(segue) Guadalajara
(17 giugno 1937)
[Inizio scritto]

      Ottenuto lo scopo di allontanare l'immediata minaccia su Madrid, i rossi non osarono prudentemente spingersi al di là. Essi avevano perduto oltre cinquemila uomini. La battaglia dei dieci giorni si esauriva così il 18 marzo e su quel tratto di fronte da allora regna la stasi della guerra di posizione.
      I morti legionari non erano stati ancora sepolti, i convogli dei feriti erano ancora in viaggio verso gli ospedali, quando la stampa antifascista internazionale scatenò la sua vituperevole campagna di invenzioni e di calunnie. In questa impresa brigantesca primeggiò la stampa inglese, senza eccezioni di sorta, e tutta la stampa francese di sinistra. Lo scacco di un battaglione diventò una disfatta. Un ripiegamento imposto da un Comando e che si svolse in ordine quasi perfetto, fu bollato come una catastrofe, furono nell'inchiostro «suicidati» dei generali che sono vivissimi, si trassero da un episodio generalizzazioni offensive per tutto l'Esercito italiano, dimenticando quel ch'esso aveva dato di contributo risolutivo alla vittoria degli alleati nella guerra mondiale; le jene in sembiante umano si gettarono sul sangue purissimo della gioventù italiana come se fosse whisky e perdettero ogni residuo di pudore, come fanno le canaglie e i vigliacchi quando la paura è passata. Noi abbiamo raccolto con diligenza tutte queste pubblicazioni perché un giorno ci serviranno.

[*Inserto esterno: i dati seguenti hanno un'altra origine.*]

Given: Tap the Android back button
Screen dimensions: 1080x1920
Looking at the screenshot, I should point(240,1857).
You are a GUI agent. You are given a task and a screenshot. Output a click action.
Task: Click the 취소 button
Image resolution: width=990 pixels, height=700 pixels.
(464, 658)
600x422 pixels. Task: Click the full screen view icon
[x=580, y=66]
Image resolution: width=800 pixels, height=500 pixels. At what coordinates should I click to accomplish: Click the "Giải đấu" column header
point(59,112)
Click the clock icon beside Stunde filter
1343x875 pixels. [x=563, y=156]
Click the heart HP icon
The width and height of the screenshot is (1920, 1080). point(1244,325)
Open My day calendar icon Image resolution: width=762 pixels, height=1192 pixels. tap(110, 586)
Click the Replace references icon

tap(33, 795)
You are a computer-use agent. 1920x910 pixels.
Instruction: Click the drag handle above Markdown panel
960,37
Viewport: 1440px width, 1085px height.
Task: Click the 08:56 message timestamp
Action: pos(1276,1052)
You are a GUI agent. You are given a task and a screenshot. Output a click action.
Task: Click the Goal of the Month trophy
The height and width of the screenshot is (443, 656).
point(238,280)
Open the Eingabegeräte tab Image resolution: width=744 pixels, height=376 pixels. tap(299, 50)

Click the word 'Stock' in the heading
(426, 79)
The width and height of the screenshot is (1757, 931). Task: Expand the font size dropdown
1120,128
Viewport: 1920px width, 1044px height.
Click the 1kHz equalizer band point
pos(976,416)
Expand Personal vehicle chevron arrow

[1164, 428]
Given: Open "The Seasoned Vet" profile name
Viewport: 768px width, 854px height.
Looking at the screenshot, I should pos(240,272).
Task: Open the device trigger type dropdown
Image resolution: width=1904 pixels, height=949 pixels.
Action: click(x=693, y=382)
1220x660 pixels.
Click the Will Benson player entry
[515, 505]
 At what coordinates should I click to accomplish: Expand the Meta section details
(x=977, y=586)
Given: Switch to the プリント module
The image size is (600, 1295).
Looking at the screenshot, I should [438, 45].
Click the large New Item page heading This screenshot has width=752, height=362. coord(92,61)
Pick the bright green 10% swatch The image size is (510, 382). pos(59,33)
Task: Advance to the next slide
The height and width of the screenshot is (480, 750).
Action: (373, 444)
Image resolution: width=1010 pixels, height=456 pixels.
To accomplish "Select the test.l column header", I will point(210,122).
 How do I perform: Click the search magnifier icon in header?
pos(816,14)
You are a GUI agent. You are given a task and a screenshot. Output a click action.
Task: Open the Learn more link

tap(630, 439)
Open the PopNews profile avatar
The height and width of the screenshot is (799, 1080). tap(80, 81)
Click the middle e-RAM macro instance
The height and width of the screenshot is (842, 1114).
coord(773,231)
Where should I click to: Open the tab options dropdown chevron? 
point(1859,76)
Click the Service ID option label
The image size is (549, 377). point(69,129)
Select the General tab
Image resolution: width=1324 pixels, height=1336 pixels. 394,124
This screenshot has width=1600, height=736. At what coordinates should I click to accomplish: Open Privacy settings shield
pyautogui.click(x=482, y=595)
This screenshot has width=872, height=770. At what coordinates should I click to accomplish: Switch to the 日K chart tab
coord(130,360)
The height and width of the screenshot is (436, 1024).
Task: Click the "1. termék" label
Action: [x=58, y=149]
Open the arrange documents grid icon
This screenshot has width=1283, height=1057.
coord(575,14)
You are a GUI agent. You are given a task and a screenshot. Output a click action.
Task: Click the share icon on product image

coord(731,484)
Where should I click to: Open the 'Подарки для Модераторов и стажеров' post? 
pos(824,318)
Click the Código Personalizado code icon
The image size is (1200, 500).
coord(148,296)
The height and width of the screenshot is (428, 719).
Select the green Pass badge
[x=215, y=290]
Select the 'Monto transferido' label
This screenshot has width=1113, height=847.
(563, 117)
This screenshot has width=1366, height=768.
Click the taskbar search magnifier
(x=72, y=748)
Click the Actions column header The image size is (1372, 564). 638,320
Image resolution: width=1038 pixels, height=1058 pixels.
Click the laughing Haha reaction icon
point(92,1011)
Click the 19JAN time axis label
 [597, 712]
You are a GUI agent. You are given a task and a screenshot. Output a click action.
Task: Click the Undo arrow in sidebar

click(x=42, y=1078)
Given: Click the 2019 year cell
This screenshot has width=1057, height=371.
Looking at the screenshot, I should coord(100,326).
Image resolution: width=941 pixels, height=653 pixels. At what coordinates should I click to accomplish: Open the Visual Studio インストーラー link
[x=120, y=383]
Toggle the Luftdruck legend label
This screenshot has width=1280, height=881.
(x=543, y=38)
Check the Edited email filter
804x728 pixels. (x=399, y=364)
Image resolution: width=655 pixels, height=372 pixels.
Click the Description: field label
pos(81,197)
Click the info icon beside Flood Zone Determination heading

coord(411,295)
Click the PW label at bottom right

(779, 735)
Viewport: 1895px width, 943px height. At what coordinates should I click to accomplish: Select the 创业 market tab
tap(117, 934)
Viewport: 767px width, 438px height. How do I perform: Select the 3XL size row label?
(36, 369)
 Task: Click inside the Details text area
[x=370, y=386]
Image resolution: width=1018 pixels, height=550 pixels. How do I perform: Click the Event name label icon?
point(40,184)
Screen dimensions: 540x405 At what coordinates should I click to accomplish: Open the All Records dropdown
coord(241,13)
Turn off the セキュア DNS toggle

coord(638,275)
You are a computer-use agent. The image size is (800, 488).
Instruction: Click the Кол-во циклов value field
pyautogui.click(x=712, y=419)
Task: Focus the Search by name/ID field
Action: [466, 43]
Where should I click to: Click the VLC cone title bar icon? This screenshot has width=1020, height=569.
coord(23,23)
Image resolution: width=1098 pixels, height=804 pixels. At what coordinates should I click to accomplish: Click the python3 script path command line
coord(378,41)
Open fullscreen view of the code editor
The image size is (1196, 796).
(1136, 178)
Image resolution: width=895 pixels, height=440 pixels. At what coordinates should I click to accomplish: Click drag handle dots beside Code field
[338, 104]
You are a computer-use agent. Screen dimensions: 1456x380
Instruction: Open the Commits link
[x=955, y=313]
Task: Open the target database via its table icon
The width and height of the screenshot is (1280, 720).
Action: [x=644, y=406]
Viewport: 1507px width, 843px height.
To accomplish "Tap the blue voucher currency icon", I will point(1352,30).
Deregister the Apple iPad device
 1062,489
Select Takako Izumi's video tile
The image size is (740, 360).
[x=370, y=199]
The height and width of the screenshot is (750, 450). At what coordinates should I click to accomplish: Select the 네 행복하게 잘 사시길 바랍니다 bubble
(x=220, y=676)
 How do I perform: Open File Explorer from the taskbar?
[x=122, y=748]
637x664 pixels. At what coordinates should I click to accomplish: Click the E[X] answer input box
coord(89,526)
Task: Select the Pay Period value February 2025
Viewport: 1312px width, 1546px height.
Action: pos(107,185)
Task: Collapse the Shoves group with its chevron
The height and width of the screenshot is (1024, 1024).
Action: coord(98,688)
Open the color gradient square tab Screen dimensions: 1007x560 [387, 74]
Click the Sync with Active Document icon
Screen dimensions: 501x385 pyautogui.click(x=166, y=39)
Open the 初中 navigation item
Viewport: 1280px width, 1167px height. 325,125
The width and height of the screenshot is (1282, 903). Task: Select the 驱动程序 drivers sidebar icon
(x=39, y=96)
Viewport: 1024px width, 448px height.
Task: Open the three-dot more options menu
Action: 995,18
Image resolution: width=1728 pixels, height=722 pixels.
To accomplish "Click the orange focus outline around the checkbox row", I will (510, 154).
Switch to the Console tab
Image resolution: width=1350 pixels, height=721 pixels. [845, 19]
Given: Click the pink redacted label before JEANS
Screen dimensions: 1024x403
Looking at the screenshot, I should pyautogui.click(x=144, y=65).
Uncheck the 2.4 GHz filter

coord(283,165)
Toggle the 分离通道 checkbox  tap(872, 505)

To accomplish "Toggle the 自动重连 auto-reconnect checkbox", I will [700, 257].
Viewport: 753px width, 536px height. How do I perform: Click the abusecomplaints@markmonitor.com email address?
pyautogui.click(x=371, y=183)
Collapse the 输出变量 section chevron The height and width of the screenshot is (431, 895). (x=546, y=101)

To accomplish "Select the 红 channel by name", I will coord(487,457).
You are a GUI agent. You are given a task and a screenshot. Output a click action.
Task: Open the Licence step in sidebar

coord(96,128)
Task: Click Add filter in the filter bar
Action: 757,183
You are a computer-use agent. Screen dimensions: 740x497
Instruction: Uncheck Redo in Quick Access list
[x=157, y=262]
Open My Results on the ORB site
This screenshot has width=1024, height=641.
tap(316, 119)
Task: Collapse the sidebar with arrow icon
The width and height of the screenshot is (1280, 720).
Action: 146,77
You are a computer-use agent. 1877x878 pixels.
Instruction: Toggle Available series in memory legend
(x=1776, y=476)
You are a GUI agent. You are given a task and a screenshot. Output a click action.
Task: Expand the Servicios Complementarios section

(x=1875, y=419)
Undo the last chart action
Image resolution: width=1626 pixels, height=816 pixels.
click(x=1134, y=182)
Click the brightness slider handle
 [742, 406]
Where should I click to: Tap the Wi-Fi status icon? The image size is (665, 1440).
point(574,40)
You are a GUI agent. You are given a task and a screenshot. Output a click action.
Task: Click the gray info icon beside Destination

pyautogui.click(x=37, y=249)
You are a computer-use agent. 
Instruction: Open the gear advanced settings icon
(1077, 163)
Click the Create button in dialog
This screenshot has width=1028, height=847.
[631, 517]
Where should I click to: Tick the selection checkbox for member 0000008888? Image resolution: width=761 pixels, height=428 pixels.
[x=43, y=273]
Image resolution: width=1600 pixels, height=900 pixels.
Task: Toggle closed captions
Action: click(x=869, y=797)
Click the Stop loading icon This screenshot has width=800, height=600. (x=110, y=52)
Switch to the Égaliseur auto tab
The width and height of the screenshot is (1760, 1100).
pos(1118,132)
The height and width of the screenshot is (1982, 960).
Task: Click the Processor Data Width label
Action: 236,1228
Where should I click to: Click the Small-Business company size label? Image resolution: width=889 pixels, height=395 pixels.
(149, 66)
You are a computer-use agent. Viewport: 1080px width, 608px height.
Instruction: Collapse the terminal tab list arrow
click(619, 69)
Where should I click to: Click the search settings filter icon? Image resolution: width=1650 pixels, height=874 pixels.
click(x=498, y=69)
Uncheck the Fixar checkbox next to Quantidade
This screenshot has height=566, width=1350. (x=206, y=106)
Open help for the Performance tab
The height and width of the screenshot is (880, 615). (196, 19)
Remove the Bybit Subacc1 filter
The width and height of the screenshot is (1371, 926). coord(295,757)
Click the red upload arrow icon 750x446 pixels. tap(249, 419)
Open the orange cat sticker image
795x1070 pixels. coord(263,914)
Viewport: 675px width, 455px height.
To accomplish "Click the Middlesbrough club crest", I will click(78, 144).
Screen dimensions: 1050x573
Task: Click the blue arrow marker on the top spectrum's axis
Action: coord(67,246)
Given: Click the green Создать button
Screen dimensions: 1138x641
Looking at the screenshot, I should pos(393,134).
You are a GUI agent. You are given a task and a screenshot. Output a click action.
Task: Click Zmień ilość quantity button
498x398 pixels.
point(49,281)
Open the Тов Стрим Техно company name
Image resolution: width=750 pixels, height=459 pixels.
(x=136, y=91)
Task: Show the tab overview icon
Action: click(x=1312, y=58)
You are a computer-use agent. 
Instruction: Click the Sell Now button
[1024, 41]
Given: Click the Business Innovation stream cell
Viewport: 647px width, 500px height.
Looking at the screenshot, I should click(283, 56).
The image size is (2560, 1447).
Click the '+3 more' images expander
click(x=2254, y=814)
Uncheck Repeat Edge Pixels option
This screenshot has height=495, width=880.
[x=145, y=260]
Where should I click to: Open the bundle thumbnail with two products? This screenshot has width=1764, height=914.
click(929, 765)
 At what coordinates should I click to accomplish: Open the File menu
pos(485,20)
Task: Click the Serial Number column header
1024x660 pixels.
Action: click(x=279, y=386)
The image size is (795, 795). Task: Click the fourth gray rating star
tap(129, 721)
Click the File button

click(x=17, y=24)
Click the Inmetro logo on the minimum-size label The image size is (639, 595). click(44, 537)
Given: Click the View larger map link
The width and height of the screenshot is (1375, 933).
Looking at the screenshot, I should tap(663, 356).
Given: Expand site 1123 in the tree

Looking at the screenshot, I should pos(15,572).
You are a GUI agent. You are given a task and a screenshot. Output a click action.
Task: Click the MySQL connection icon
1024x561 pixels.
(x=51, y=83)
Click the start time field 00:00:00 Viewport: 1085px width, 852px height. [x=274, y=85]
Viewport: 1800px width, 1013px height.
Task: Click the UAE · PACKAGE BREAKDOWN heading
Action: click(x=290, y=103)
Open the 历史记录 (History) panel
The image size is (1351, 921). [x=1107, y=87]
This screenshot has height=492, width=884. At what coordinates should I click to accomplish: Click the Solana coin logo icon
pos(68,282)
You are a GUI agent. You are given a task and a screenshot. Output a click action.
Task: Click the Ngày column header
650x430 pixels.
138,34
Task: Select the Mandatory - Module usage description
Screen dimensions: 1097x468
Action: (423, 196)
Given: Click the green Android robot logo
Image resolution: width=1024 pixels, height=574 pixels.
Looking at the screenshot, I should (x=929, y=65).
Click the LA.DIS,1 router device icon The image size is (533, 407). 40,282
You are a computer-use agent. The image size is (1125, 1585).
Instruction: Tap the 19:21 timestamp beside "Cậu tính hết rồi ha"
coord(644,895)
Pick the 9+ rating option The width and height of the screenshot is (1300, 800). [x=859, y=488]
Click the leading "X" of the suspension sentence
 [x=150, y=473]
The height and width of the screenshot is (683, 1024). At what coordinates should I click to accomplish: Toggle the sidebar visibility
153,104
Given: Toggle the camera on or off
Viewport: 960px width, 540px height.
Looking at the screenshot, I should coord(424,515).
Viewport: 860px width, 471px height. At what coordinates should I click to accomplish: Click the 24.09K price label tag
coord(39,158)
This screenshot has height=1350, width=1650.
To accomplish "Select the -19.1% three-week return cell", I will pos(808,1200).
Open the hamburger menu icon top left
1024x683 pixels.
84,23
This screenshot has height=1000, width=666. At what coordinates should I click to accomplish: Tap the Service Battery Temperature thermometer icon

      Oggi, dopo tre mesi, si leggono diverse valutazioni e giudizi più equanimi. Si parla tutt'al più di un «insuccesso», che non poteva avere e non ha avuto conseguenze di carattere militare, un «insuccesso» che la speculazione antifascista è riuscita a gonfiare per un momento, onde rialzare il morale depresso delle masnade bolsceviche sul fronte spagnolo e sul fronte della III internazionale. Più che di un insuccesso, deve parlarsi di una vittoria italiana, che gli eventi non permisero di sfruttare a fondo.